§ Description of the task:
In the records below, find the line containing "The height and width of the screenshot is (1213, 1831).", then print it and every following line exactly, through the last, without pictures.

*** The data ***

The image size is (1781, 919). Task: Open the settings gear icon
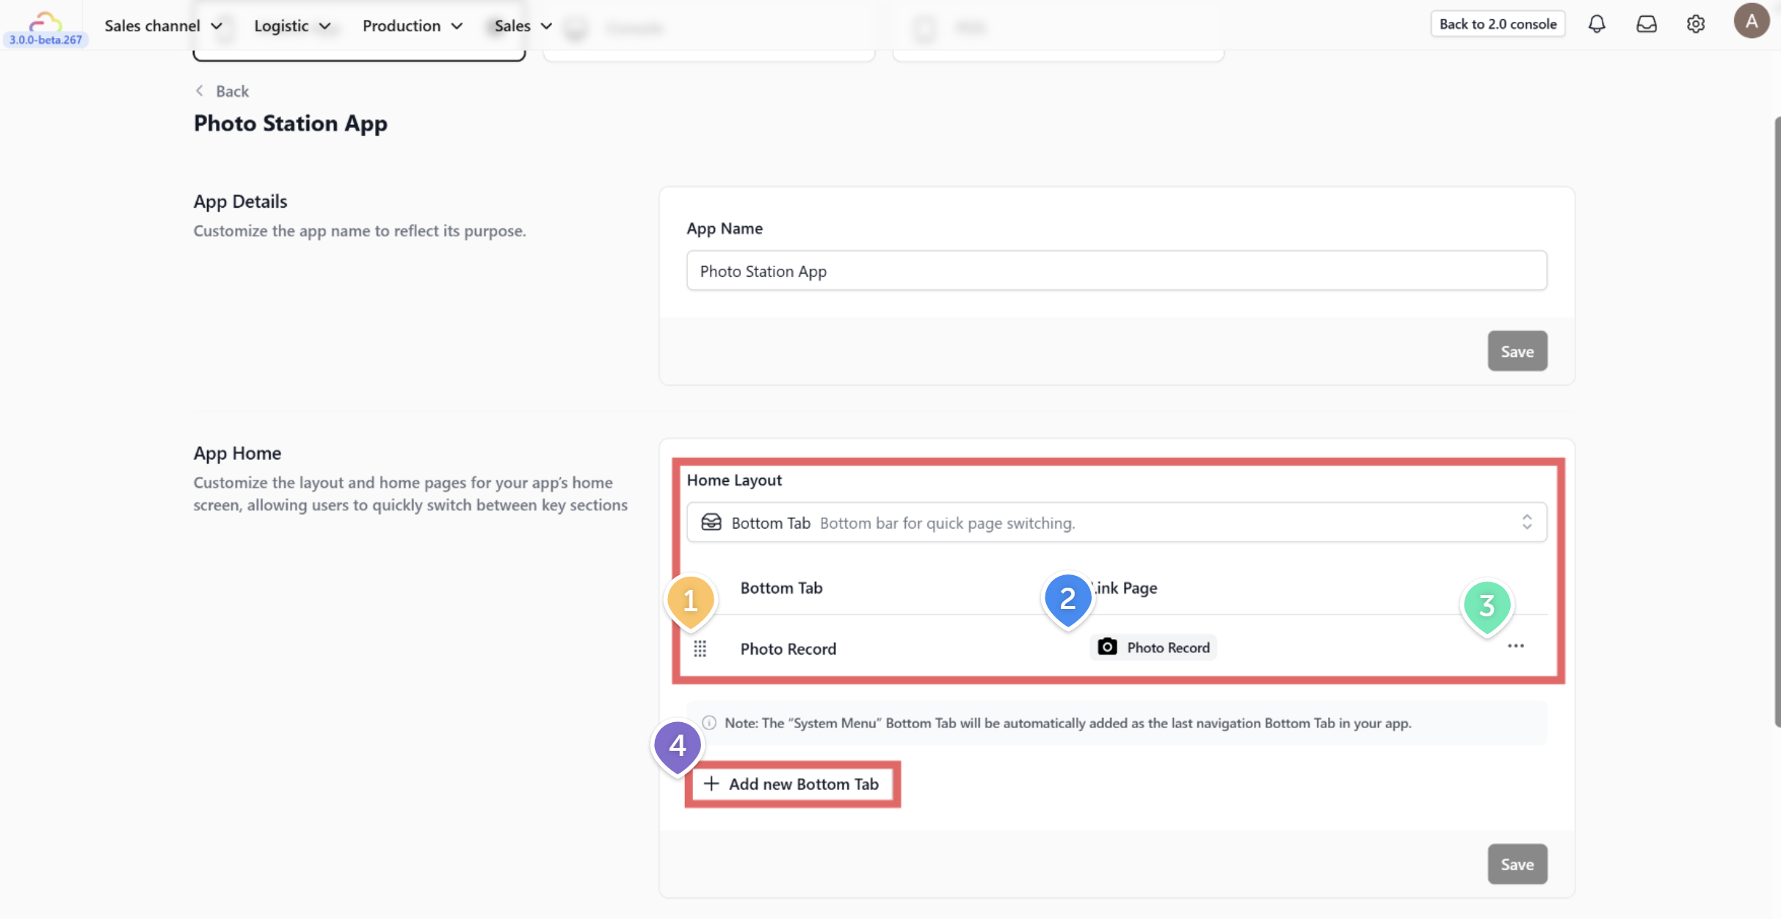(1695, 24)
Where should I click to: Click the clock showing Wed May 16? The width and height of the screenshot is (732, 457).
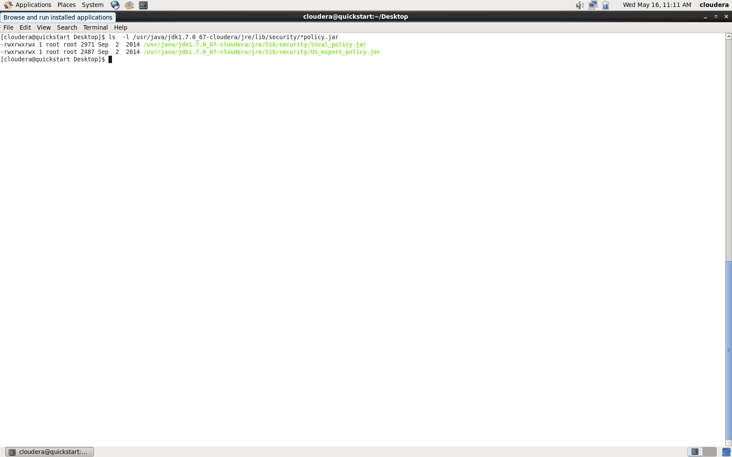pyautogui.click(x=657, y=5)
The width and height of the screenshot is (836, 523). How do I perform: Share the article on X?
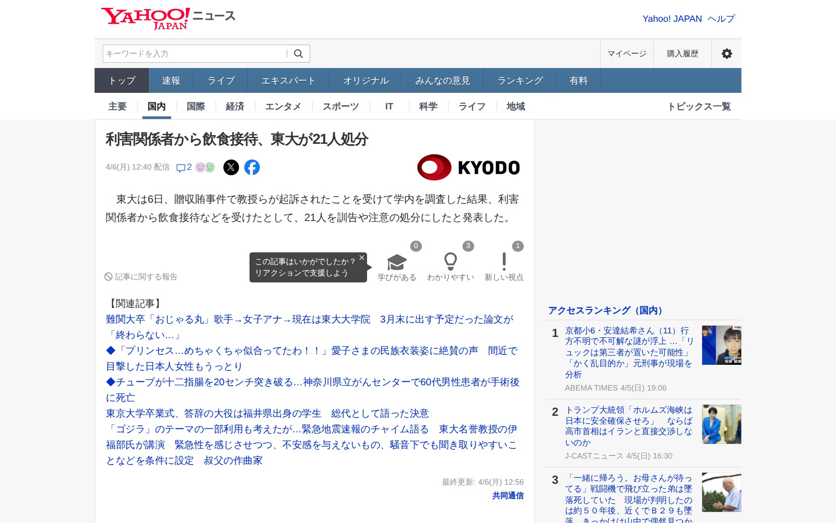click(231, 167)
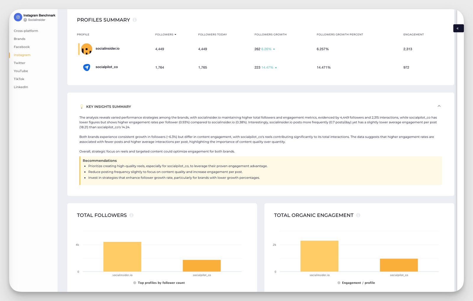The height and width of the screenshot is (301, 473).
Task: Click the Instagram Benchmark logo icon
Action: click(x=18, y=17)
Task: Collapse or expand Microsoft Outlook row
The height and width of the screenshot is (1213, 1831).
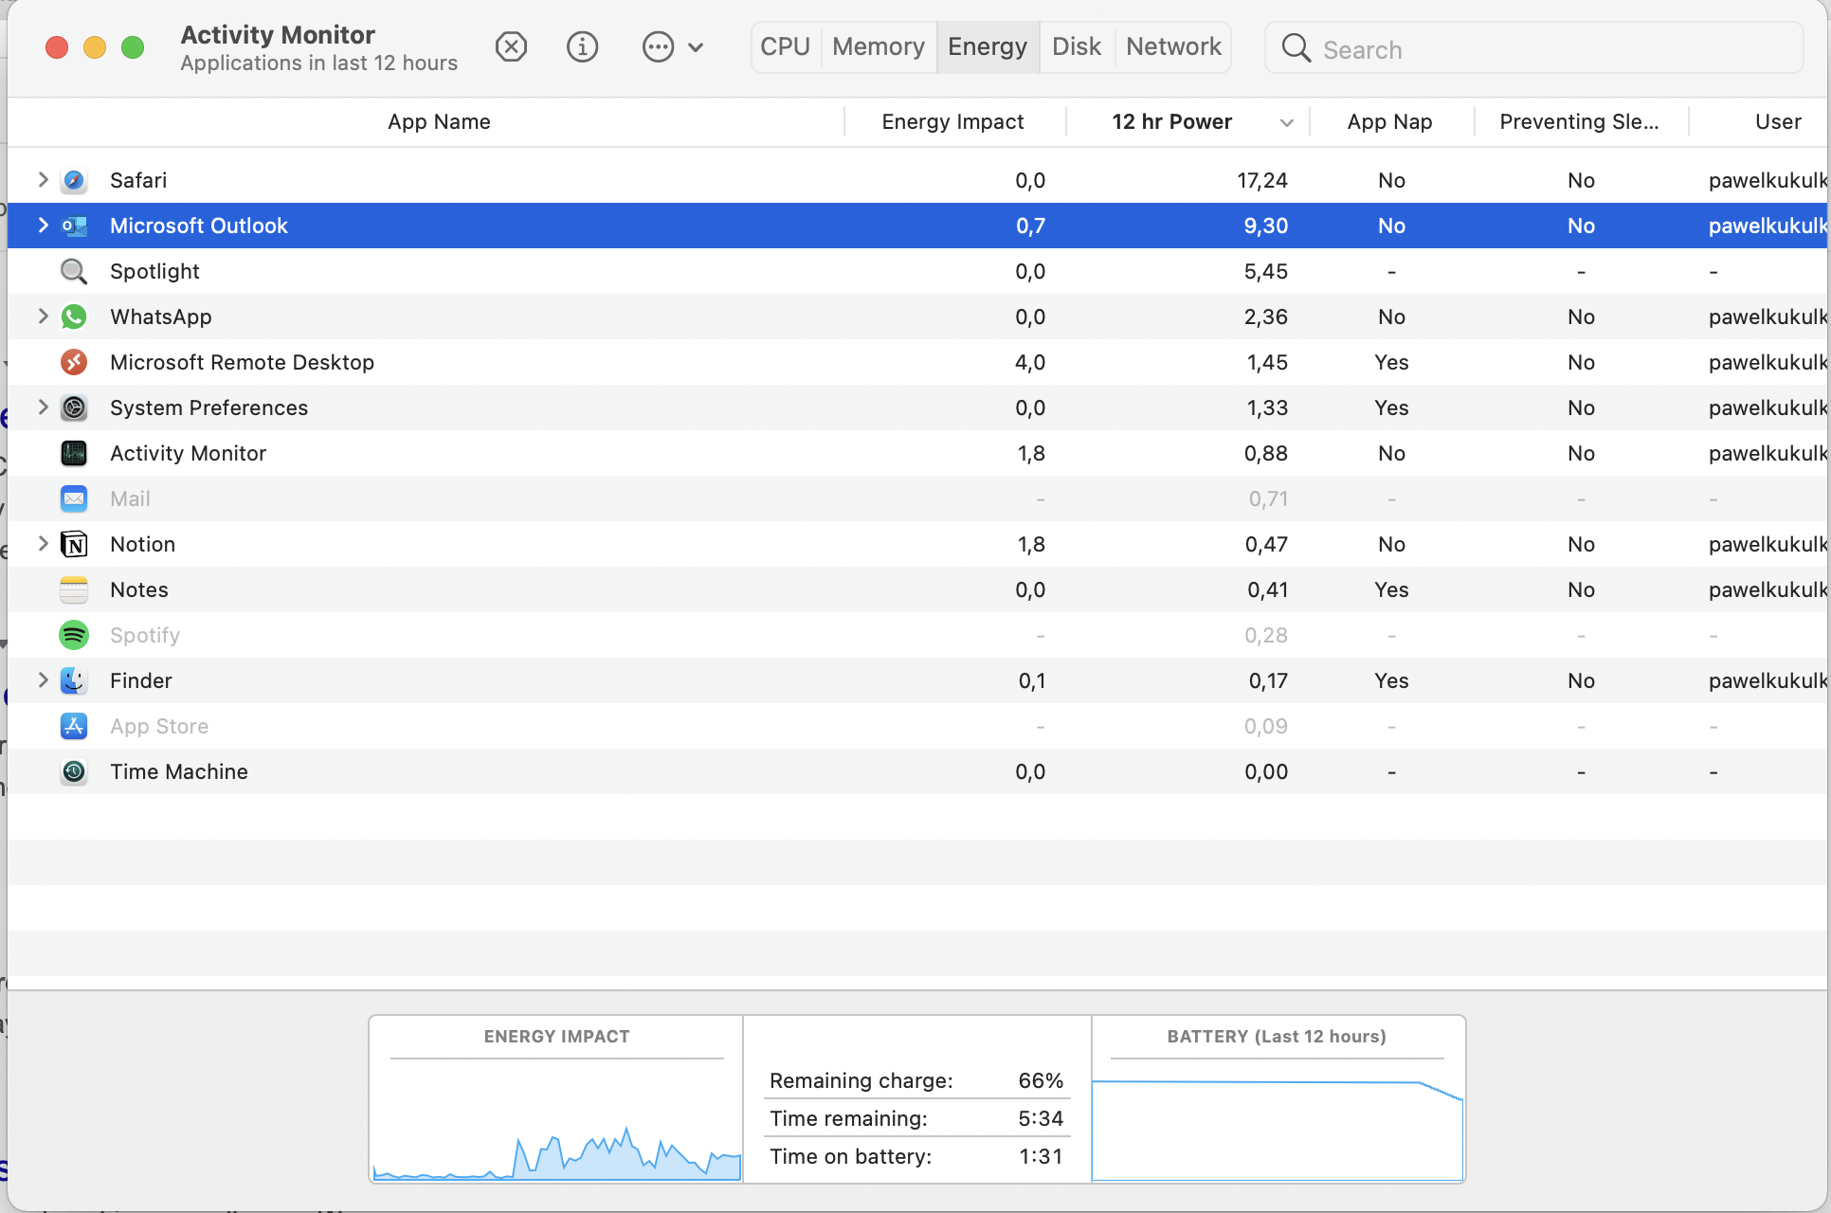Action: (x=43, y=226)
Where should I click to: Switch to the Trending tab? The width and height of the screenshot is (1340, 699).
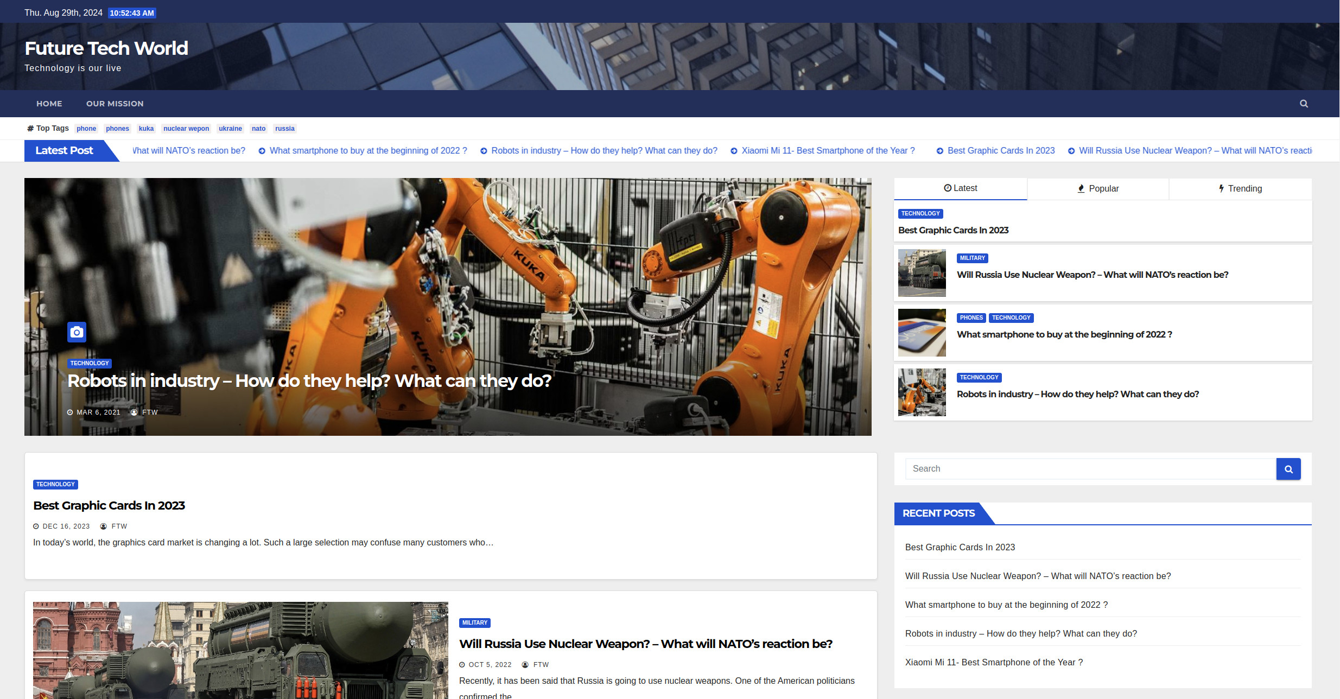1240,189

***

§ Exercise answer:
The height and width of the screenshot is (1213, 1831).
Action: (x=43, y=226)
Where should I click to: Switch to the Trending tab? The width and height of the screenshot is (1340, 699).
1240,189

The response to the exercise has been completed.